Italian police have arrested 40 suspected mafiosi at the centre of a mob feud police blame for the execution-style killings of six Italians in Germany.
Camouflage-clad police backed by helicopters swooped into into the southern Italian mountain village of San Luca, the epicentre of a 16-year-old feud inside the Calabrian underworld organisation, the 'Ndrangheta, that has claimed up to 20 lives.
The six men were shot dead on August 15th outside a pizzeria run by Calabrians in Duisburg, northwest Germany, where the 'Ndrangheta is believed to be well established.
Among the arrested was Giovanni Nirta, the suspected head of a mob clan whose wife was shot dead last Christmas.

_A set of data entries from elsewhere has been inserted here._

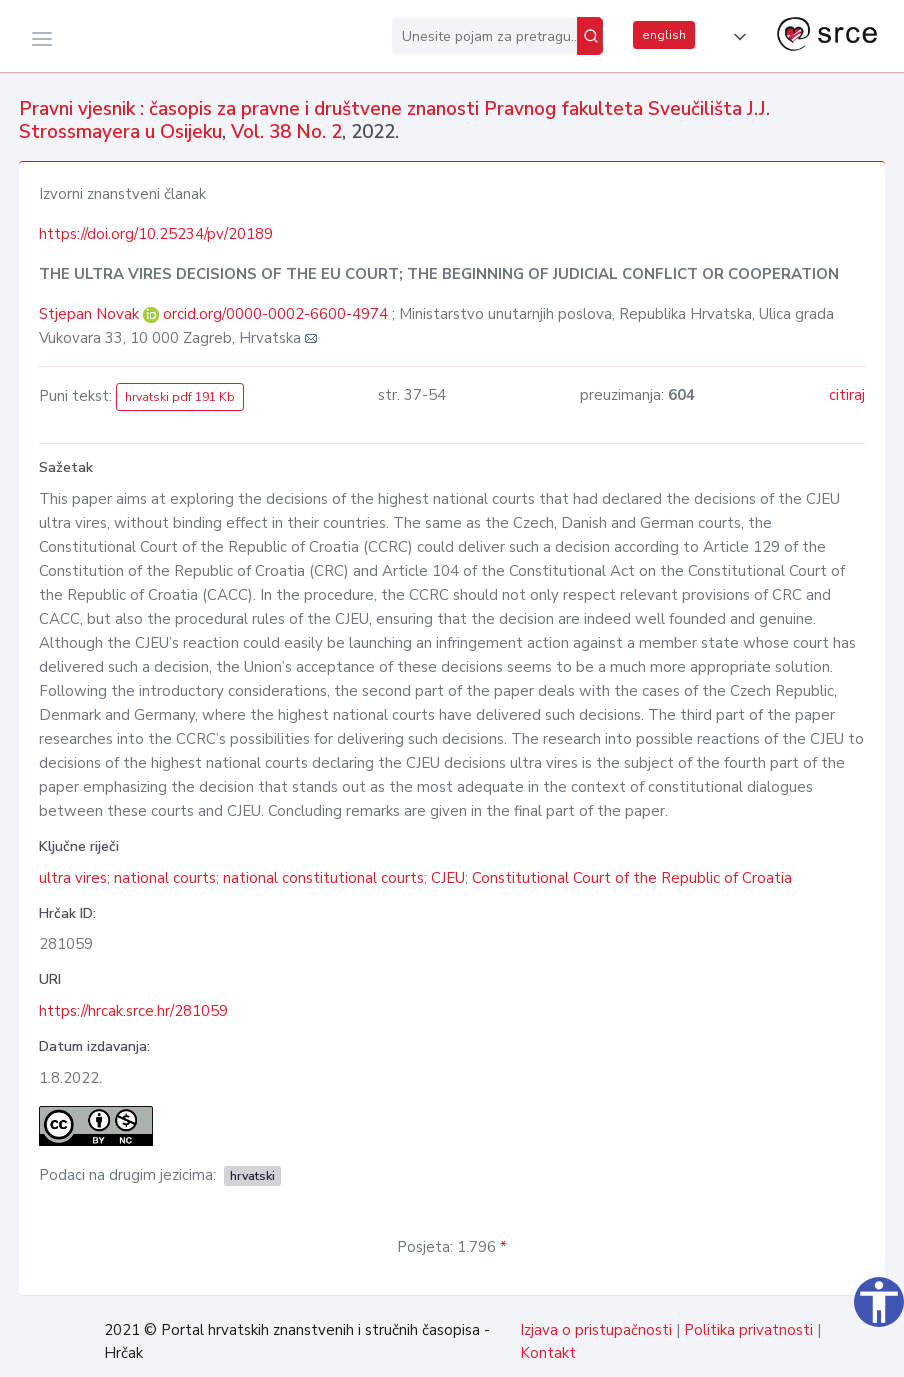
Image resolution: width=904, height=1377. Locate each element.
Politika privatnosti (748, 1330)
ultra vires (73, 878)
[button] (736, 37)
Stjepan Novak (91, 314)
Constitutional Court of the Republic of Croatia (632, 878)
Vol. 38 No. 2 (286, 132)
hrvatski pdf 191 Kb (180, 397)
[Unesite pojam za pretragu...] (484, 36)
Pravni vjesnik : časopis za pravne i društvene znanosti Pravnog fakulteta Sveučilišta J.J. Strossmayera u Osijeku (394, 120)
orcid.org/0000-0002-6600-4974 (275, 314)
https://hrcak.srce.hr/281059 (133, 1011)
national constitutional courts (323, 878)
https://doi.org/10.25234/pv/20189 (156, 234)
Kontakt (548, 1353)
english (664, 35)
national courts (165, 878)
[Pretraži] (590, 36)
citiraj (847, 395)
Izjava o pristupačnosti (596, 1330)
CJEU (448, 878)
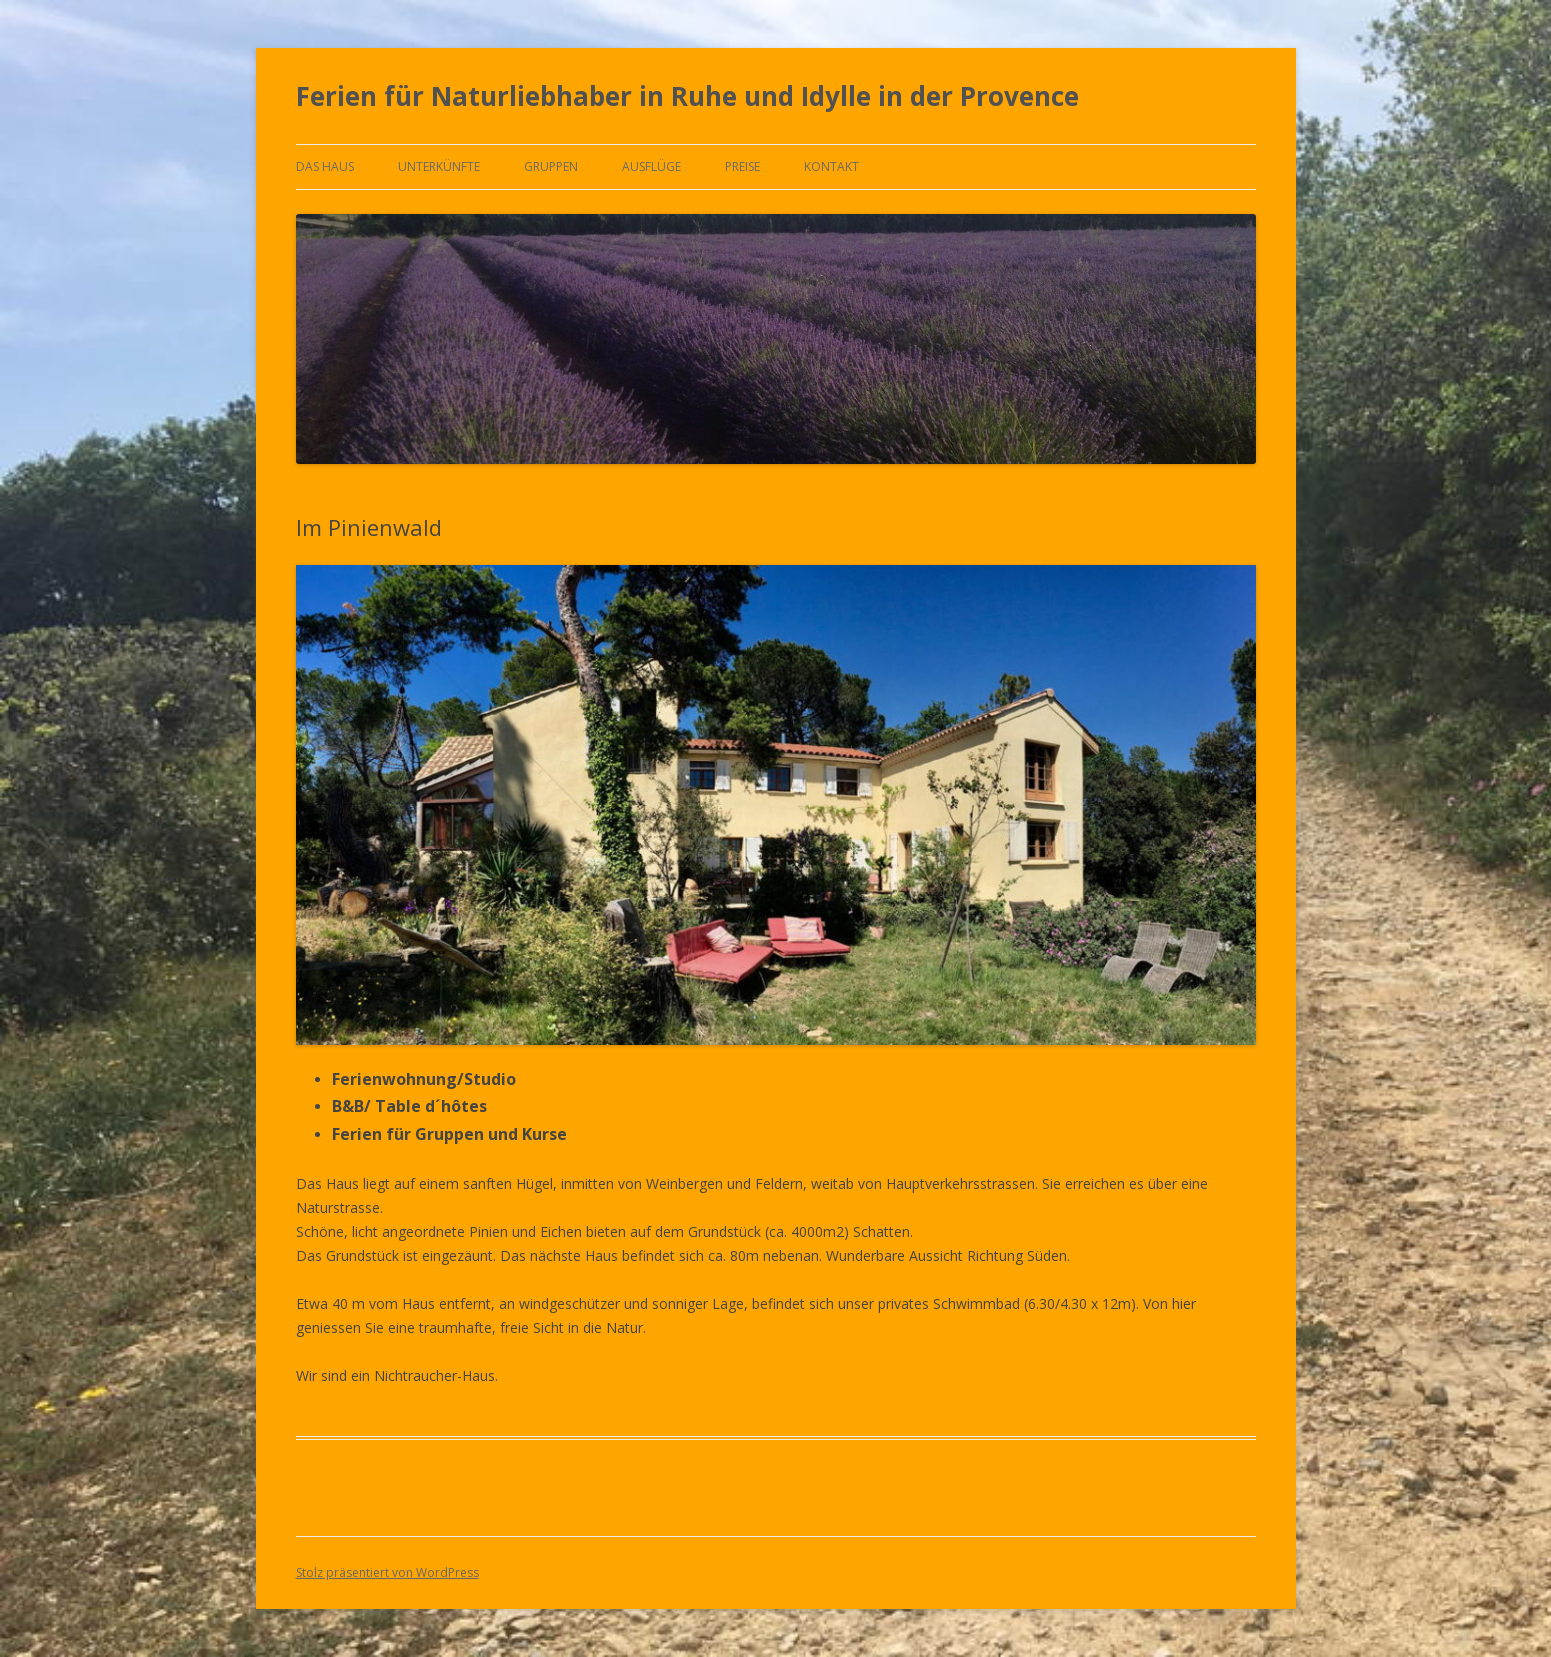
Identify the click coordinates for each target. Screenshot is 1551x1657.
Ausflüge (651, 166)
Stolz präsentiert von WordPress (387, 1572)
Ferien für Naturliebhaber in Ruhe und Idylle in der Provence (687, 96)
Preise (742, 166)
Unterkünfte (439, 166)
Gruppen (551, 166)
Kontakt (831, 166)
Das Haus (325, 166)
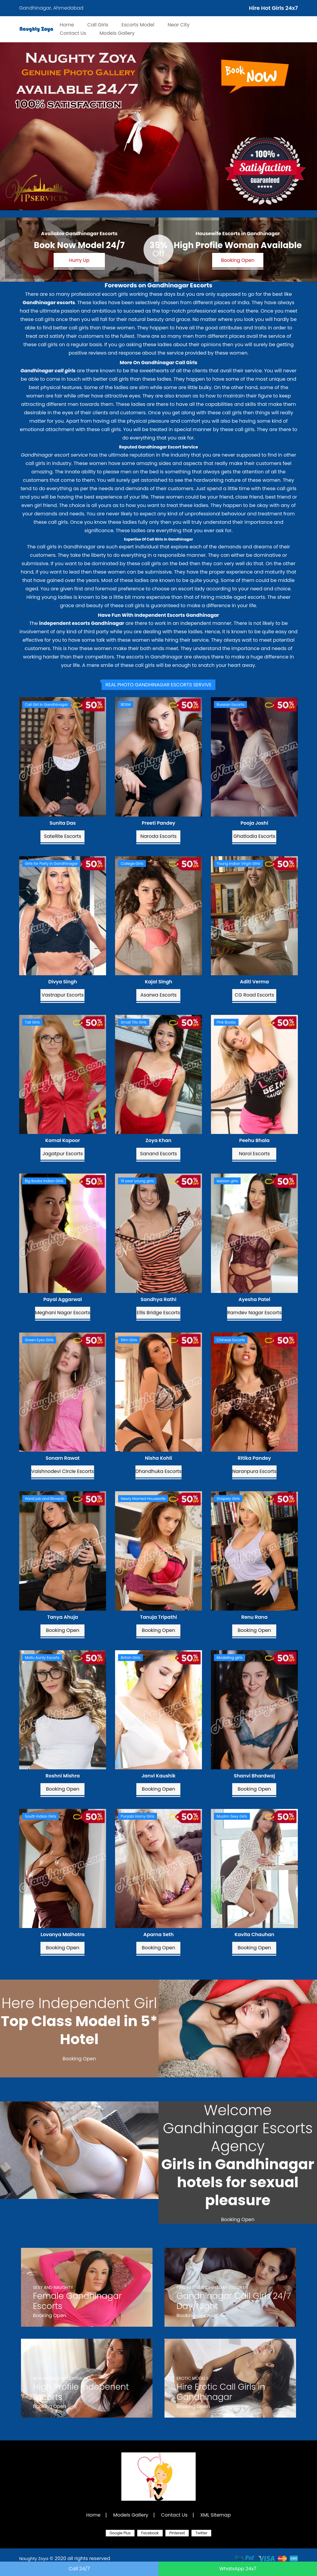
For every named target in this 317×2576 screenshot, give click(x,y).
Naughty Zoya (33, 2559)
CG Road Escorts (254, 994)
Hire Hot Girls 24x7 (273, 8)
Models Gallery (130, 2515)
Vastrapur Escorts (63, 994)
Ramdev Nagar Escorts (254, 1312)
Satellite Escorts (62, 836)
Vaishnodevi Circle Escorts (62, 1471)
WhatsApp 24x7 (237, 2568)
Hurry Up (79, 260)
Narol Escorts (254, 1153)
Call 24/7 (79, 2568)
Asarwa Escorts (159, 994)
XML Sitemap (215, 2515)
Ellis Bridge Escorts (158, 1312)
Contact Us (174, 2515)
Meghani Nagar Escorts (62, 1312)
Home (93, 2515)
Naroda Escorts (159, 836)
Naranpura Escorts (254, 1471)
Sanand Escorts (158, 1153)
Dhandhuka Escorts (158, 1471)
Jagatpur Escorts (63, 1153)
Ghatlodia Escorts (254, 836)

Achille Marmo and Giovanni Strangio, brothers of two of the Duisburg victims, were also among those arrested in and around San Luca.
The suspects, some of whom were found hiding in an underground bunker, face charges including association with the mafia, murder and arms trafficking.
"It's still too soon to say if those directly involved in the (Duisburg) massacre are among them," a police spokesman said.
The feud is believed to have its roots an egg-throwing incident during Carnival in 1991.
The Calabrian mafia is estimated by Italian experts to have an annual turnover of nearly €36 billion, putting it on a par with some of the largest publicly-quoted companies in Italy.
Much of its cash comes from trafficking cocaine, a trade which the 'Ndrangheta now dominates in Italy. It has outgrown other Italian mafias like its more famous Sicilian counterpart, the Cosa Nostra, and the Neapolitan Camorra.